Restate, word for word, every line of the data.

══════

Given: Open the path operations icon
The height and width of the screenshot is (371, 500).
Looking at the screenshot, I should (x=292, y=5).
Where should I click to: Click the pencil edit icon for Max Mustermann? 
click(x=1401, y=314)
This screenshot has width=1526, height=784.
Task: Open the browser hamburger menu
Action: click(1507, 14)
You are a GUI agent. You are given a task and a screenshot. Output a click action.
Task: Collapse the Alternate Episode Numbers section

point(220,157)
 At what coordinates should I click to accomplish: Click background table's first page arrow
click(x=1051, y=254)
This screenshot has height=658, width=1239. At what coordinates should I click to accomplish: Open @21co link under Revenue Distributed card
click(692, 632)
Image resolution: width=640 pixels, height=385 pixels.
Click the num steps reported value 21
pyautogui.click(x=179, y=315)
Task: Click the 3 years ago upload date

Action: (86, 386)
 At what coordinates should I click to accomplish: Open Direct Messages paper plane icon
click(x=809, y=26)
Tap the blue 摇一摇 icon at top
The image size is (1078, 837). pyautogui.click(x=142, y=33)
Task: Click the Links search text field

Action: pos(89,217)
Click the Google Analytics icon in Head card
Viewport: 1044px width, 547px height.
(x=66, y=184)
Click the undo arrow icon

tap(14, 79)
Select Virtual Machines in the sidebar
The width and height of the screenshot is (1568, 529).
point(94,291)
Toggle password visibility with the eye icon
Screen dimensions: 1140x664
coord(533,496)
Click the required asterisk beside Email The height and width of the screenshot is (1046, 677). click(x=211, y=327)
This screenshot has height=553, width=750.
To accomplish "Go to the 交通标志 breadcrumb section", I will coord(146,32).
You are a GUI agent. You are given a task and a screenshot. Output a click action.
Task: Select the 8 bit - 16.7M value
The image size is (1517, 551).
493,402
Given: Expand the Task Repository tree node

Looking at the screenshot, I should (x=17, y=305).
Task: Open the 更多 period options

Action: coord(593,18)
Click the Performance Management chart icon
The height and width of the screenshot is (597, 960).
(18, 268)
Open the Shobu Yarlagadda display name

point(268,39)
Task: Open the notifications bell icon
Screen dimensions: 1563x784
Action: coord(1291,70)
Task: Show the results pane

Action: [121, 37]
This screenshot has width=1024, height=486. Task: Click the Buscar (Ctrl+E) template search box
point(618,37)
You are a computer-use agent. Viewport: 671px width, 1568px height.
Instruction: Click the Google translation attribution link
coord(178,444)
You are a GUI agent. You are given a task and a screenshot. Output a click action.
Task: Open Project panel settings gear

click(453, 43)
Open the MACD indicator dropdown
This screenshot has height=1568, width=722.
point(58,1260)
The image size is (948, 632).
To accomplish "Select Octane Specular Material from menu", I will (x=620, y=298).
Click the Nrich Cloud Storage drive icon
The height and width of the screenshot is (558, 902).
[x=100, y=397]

══════

EXPECTED ANSWER:
Given: Open the path operations icon
The height and width of the screenshot is (371, 500).
Looking at the screenshot, I should (x=292, y=5).
Where should I click to: Click the pencil edit icon for Max Mustermann? 
click(x=1401, y=314)
This screenshot has width=1526, height=784.
Task: Open the browser hamburger menu
Action: click(1507, 14)
You are a GUI agent. You are given a task and a screenshot. Output a click action.
Task: Collapse the Alternate Episode Numbers section

point(220,157)
 At what coordinates should I click to accomplish: Click background table's first page arrow
click(x=1051, y=254)
This screenshot has height=658, width=1239. At what coordinates should I click to accomplish: Open @21co link under Revenue Distributed card
click(692, 632)
Image resolution: width=640 pixels, height=385 pixels.
Click the num steps reported value 21
pyautogui.click(x=179, y=315)
Task: Click the 3 years ago upload date

Action: (86, 386)
 At what coordinates should I click to accomplish: Open Direct Messages paper plane icon
click(x=809, y=26)
Tap the blue 摇一摇 icon at top
The image size is (1078, 837). pyautogui.click(x=142, y=33)
Task: Click the Links search text field

Action: pos(89,217)
Click the Google Analytics icon in Head card
Viewport: 1044px width, 547px height.
(x=66, y=184)
Click the undo arrow icon

tap(14, 79)
Select Virtual Machines in the sidebar
The width and height of the screenshot is (1568, 529).
point(94,291)
Toggle password visibility with the eye icon
Screen dimensions: 1140x664
coord(533,496)
Click the required asterisk beside Email The height and width of the screenshot is (1046, 677). click(x=211, y=327)
This screenshot has height=553, width=750.
To accomplish "Go to the 交通标志 breadcrumb section", I will coord(146,32).
You are a GUI agent. You are given a task and a screenshot. Output a click action.
Task: Select the 8 bit - 16.7M value
The image size is (1517, 551).
493,402
Given: Expand the Task Repository tree node

Looking at the screenshot, I should (x=17, y=305).
Task: Open the 更多 period options

Action: coord(593,18)
Click the Performance Management chart icon
The height and width of the screenshot is (597, 960).
(18, 268)
Open the Shobu Yarlagadda display name

point(268,39)
Task: Open the notifications bell icon
Screen dimensions: 1563x784
Action: coord(1291,70)
Task: Show the results pane

Action: [121, 37]
This screenshot has width=1024, height=486. Task: Click the Buscar (Ctrl+E) template search box
point(618,37)
You are a computer-use agent. Viewport: 671px width, 1568px height.
Instruction: Click the Google translation attribution link
coord(178,444)
You are a GUI agent. You are given a task and a screenshot. Output a click action.
Task: Open Project panel settings gear

click(453, 43)
Open the MACD indicator dropdown
This screenshot has height=1568, width=722.
point(58,1260)
The image size is (948, 632).
To accomplish "Select Octane Specular Material from menu", I will (x=620, y=298).
Click the Nrich Cloud Storage drive icon
The height and width of the screenshot is (558, 902).
[x=100, y=397]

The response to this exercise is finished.